Kadin Proyeksi Bisnis Sejenis 7-Eleven Tak Bertahan Lama

CNN Indonesia
Senin, 26 Jun 2017 18:06 WIB
Kamar Dagang dan Industri (Kadin) Indonesia memprediksi bisnis sejenis 7-Eleven tak akan bertahan lama, karena margin keuntungan yang tipis.
Ketua Kadin Indonesia memprediksi konsep bisnis serupa 7-Eleven tak akan bertahan lama. (CNN Indonesia/Yuli Yanna Fauzie)
Jakarta, CNN Indonesia -- Kamar Dagang dan Industri (Kadin) Indonesia menilai, penutupan seluruh gerai 7-Eleven menjadi pertanda mulai rontoknya konsep bisnis penjualan produk dengan paduan gaya hidup 'nongkrong'. Bahkan, diproyeksi bisnis sejenis 7-Eleven tak akan bertahan lama.

Adapun saat ini, gerai ritel dengan konsep seperti 7-Eleven masih ada yang bertahan, misalnya Indomaret Points yang merupakan usaha ritel di bawah bendera PT Indomarco Prismatama dan Family Mart di bawah PT Fajar Mitra Indah.
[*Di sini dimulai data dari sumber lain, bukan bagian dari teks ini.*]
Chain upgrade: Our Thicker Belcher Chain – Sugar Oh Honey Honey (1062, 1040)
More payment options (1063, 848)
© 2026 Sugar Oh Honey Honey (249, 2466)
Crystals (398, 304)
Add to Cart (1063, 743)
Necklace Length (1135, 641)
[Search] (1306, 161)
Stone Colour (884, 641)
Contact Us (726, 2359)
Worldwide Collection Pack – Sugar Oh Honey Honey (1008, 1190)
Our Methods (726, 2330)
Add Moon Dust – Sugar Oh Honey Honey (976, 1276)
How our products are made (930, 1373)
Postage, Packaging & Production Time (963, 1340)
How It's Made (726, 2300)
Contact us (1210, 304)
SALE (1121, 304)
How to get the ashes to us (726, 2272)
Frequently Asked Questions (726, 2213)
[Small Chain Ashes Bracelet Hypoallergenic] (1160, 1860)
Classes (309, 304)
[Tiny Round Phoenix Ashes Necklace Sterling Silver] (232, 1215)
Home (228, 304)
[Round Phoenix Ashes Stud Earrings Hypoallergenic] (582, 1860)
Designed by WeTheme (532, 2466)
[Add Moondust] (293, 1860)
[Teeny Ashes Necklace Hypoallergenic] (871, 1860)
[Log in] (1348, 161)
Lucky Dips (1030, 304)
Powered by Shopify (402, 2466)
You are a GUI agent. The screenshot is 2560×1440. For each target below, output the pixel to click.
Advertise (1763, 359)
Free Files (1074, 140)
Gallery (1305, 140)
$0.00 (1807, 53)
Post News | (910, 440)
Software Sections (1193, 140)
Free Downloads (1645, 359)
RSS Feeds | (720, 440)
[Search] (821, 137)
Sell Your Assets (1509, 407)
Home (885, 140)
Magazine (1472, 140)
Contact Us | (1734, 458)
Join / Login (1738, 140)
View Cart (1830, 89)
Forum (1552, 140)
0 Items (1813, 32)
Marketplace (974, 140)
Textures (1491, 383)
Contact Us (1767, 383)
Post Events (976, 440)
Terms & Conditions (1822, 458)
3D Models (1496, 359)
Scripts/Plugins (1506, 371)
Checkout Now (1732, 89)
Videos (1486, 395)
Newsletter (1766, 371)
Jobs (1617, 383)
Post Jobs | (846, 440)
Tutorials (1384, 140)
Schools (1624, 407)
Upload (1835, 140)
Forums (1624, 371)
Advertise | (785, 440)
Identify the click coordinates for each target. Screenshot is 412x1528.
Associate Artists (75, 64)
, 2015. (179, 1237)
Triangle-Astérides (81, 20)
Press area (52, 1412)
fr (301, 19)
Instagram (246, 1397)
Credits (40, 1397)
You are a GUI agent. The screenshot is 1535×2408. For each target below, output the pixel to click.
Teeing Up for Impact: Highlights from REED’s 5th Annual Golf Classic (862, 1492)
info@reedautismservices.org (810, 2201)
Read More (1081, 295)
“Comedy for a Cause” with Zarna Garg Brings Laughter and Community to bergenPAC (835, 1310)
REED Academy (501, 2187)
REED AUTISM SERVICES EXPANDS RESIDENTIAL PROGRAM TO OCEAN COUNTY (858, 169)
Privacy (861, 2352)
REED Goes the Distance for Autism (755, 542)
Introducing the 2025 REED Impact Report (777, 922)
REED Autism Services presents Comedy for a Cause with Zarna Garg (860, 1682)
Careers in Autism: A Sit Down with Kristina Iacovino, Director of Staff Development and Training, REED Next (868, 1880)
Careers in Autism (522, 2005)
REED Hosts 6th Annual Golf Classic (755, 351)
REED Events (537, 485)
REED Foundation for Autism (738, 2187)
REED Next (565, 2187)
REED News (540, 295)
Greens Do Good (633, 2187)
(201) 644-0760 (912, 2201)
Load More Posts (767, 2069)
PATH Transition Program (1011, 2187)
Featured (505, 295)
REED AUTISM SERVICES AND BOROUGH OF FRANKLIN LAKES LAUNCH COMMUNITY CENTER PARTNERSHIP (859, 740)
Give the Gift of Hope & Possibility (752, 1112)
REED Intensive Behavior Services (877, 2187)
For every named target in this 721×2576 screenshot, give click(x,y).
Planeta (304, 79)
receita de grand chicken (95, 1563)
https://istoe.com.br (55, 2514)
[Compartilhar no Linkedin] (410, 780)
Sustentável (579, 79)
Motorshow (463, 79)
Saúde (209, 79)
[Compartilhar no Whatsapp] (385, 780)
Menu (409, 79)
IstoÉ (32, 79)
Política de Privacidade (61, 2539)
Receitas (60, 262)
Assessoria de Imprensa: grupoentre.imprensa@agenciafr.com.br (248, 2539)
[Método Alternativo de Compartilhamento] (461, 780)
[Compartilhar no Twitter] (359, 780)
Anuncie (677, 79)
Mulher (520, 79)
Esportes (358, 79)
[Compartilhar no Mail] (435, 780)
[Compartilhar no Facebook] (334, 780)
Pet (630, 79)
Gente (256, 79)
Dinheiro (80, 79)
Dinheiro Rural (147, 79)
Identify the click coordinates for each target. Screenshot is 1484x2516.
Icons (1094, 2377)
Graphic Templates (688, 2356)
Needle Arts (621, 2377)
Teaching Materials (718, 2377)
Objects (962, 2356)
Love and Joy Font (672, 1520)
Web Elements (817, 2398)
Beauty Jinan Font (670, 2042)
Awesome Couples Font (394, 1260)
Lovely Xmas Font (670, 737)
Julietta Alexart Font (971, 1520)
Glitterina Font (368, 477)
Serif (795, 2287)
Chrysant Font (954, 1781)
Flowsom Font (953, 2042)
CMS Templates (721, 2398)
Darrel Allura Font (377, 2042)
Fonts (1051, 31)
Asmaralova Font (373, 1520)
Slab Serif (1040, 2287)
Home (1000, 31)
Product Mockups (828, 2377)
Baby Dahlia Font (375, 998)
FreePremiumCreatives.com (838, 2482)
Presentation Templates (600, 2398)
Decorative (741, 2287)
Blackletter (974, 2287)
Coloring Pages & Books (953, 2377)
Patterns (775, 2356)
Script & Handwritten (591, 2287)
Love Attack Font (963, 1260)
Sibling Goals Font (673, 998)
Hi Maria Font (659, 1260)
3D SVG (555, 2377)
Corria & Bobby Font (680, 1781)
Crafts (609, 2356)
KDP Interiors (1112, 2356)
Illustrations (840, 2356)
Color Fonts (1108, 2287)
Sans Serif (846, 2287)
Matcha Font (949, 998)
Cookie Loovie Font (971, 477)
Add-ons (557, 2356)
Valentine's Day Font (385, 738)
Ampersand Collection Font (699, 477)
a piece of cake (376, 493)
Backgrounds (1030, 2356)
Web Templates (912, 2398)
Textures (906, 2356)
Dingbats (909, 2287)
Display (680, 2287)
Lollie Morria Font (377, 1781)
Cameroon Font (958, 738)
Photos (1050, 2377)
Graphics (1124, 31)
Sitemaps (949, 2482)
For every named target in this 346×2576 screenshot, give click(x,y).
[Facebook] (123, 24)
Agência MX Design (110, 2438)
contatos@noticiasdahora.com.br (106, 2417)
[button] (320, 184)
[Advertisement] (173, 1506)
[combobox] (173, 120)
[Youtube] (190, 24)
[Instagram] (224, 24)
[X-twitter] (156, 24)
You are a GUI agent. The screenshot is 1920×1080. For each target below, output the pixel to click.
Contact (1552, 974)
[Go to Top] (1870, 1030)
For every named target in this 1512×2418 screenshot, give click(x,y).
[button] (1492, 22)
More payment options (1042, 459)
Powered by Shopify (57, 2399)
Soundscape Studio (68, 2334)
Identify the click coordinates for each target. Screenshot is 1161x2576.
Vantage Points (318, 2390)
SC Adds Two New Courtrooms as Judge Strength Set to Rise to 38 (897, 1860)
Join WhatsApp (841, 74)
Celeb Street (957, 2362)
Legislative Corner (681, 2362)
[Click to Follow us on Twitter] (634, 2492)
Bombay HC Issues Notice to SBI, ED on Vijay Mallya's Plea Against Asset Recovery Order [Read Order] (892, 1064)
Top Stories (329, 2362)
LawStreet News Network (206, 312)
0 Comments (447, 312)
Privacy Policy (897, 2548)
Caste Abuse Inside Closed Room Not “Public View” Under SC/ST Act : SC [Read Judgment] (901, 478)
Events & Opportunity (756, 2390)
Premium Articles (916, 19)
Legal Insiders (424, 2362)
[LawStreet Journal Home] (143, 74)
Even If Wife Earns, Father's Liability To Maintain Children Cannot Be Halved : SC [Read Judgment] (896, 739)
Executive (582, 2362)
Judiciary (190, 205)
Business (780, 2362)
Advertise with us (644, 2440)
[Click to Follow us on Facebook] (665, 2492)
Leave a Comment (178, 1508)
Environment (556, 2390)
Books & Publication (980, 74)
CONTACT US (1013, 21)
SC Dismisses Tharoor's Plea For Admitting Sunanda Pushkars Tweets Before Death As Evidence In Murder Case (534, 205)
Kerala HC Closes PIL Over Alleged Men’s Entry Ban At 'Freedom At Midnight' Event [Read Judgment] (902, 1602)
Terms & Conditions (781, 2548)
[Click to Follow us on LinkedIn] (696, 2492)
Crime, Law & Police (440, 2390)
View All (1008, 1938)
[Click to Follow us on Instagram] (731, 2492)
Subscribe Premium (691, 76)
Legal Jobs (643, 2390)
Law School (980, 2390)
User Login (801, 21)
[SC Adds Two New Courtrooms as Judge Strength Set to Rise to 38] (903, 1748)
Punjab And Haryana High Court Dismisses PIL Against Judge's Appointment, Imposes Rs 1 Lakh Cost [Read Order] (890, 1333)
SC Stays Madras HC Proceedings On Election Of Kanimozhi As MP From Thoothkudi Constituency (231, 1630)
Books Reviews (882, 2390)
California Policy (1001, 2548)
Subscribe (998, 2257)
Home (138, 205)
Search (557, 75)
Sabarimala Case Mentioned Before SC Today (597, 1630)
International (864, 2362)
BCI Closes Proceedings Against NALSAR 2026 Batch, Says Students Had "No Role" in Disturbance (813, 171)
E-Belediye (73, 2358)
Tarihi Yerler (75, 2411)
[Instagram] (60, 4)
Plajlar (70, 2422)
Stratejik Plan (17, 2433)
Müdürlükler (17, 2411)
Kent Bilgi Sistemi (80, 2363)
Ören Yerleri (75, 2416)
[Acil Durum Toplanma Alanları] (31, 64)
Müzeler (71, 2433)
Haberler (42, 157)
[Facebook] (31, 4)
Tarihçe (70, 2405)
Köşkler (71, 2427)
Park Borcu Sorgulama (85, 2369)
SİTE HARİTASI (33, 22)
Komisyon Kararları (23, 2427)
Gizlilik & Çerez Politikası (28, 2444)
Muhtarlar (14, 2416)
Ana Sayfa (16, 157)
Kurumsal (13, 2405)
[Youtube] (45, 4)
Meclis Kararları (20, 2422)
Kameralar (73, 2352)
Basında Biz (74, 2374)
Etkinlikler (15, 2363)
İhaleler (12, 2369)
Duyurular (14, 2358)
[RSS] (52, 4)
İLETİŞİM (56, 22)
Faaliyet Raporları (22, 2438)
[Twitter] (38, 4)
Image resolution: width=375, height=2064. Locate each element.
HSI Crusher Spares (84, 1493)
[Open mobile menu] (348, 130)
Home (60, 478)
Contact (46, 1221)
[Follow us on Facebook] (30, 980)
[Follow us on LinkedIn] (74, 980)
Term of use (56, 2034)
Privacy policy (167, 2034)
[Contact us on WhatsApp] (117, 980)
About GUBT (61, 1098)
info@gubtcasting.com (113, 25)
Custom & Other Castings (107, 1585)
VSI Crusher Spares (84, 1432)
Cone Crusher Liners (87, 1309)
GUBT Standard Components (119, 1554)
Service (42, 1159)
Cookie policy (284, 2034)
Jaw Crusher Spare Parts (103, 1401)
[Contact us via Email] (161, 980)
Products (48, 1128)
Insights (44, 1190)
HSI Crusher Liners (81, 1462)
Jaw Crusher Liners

"Waktu yang akan melihat, tapi seberapa kuat dia akan menahan? Kalau marginnya besar tidak apa, tapi itu marginnya tipis kok, cuma 1-3 persen," ujar Ketua Kadin Indonesia Rosan Perkasa Roeslani, di kediamannya di kawasan Kemang, Senin (26/6).

ADVERTISEMENT

SCROLL TO CONTINUE WITH CONTENT


Menurut Rosan, konsep bisnis tersebut sebenarnya kurang cocok dengan kebiasaan masyarakat Indonesia yang gemar 'nongkrong'. Pasalnya, waktu berjam-jam yang dihabiskan pembeli tak sebanding dengan keuntungan yang berhasil dikantongi gerai ritel.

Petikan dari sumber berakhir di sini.